Para o professor do Instituto Alberto Luiz Coimbra de Pós-Graduação e Pesquisa de Engenharia (Coppe) da Universidade Federal do Rio de Janeiro (UFRJ) Marcelino Aurélio da Silva, o número de táxis disponíveis — 33 mil veículos — já seria mais do que suficiente para atender a população carioca. Por seus cálculos, o Rio tem uma taxa média de 522 táxis para cada 100 mil habitantes, índice superior ao máximo recomendado para cidades com mais de 4 milhões de habitantes, que é de 500 carros. 

“Essa é uma referência usada com base num estudo da Prefeitura de Vitória (ES). Mais de 150 mil carros nas ruas oferecendo um mesmo serviço não é nem um pouco viável. É necessário um estudo sobre o impacto disso no trânsito. Do contrário, um crescimento sem planejamento pode virar um câncer para a cidade”, alerta. “Ainda há que se estudar de onde vem essa demanda de usuários do Uber. Não vem só da perda de clientela dos taxistas. Pelo que observo, o Uber está tirando passageiros do transporte público também. Uma viagem entre 10 e 12 quilômetros, com quatro pessoas, feita de Uber sai mais barata do que cada um pagar sua própria passagem de ônibus”, compara. 

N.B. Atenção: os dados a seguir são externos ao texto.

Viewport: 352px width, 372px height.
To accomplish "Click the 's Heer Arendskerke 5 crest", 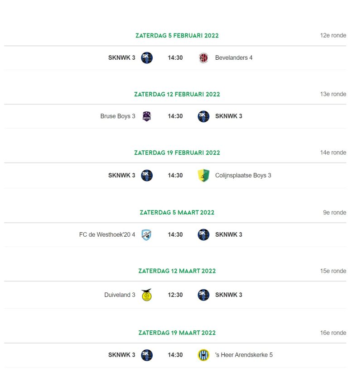I will click(x=203, y=355).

O decreto publicado na quinta-feira pelo prefeito Marcelo Crivella, regulamentando o funcionamento dos aplicativos de transporte, veio de carona na lei sancionada, sem vetos, pelo presidente Michel Temer estabelecendo regras para o serviço e permitindo que os municípios o fiscalizassem e o regulamentassem. 

Em até 180 dias, todos os motoristas deverão ser credenciados. Assim, a prefeitura espera ter acesso às informações das empresas Uber, Cabify e 99, como o número de corridas, as distâncias percorridas e o número exato de carros cadastrados que prestam o serviço na cidade. Tais informações hoje são uma caixa-preta.   

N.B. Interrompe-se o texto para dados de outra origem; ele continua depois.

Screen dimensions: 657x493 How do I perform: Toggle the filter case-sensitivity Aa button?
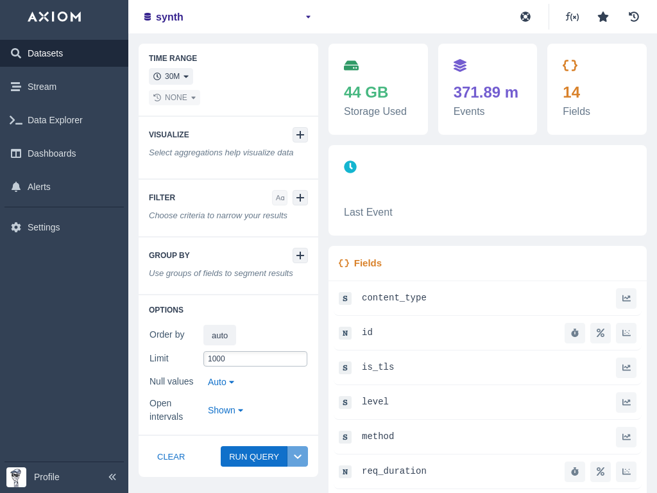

Presidente da Empresa Municipal de Informática S/A (IplanRio), Fábio Pimentel de Carvalho acredita que a abertura dos dados das empresas seja o principal benefício da regulamentação. Ele vê com ressalvas a estimativa divulgada pela SMTR: “O decreto municipal obriga as empresas a abrirem seus dados. Assim, será possível mapear o perfil deste usuário, definindo o número de corridas feitas e as distâncias percorridas. Só com esse perfil traçado, conseguiremos melhorar as políticas para a mobilidade urbana. Sobre o número de carros cadastrados, só teremos um número exato depois de termos todos os cadastros realizados”. Pimentel discorda que o crescimento do mercado desse serviço traga consequências negativas para a mobilidade na cidade. “Quanto mais oferta para o consumidor, melhor”, defende o presidente do IplanRio. 

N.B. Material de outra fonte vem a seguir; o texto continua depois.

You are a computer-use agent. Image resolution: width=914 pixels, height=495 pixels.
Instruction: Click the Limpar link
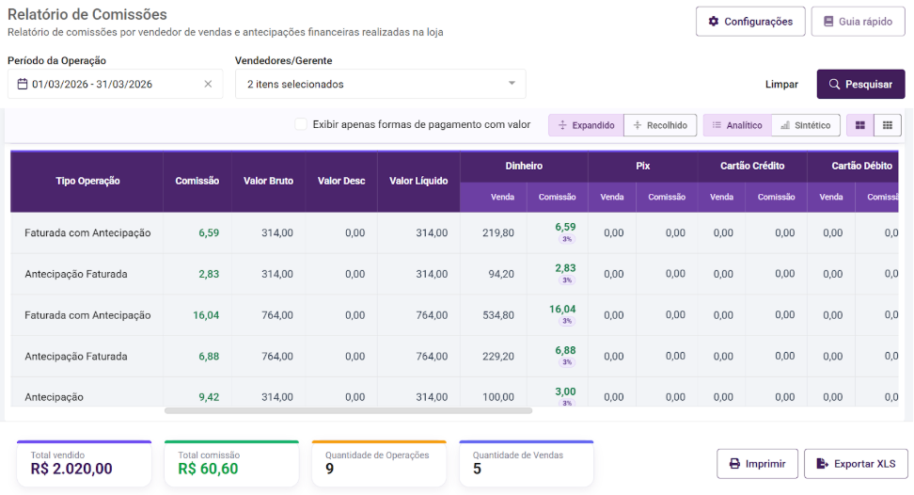(x=781, y=84)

Sindicato reclama restrição 

O diretor do Sindicato dos Taxistas Autônomos do Município do Rio de Janeiro, Hildo Braga, não acredita que a taxação de 1% sobre o valor das corridas seja suficiente para tornar a concorrência mais justa, e defende a limitação da frota de veículos explorando esse tipo de serviço nas ruas da cidade. “A Prefeitura precisa limitar o número de carros que prestam esse serviço. Se não, é inviável. Por lei, nós, taxistas, não podemos buscar passageiros em outros municípios. Mas os motoristas do Uber vêm lá da Baixada pra rodar aqui no Rio. Isso é injusto. Temos a informação de que 80% das corridas do Uber no Estado do Rio de Janeiro são feitas dentro do município. Não há igualdade de tratamento”, queixa-se.

Para o professor Marcus Quintella, consultor de transportes da FGV Projetos e mestre em Transportes pelo Instituto Militar de Engenharia (IME), o crescimento da caravana de carros particulares usados por aplicativos só serviu para aumentar os congestionamentos no Rio: “As vias do Rio têm pouca capilaridade para absorver o tráfego: um dos principais problemas é a falta de sincronização dos semáforos, o que só contribui para o aumento dos congestionamentos”, diz o especialista. “Além disso, o que vemos pelas ruas da cidade são muitos táxis vazios. Ter mais veículos oferecendo o mesmo serviço só impacta o trânsito, não melhora a vida do carioca. E o crescimento por este tipo de demanda está diretamente atrelado à falta de transporte público eficiente na cidade, o que abre brecha também para o transporte alternativo ilegal. Sem essa mudança de cenário, nunca teremos a tão-falada mobilidade urbana”, defende o professor da Fundação Getulio Vargas (FGV).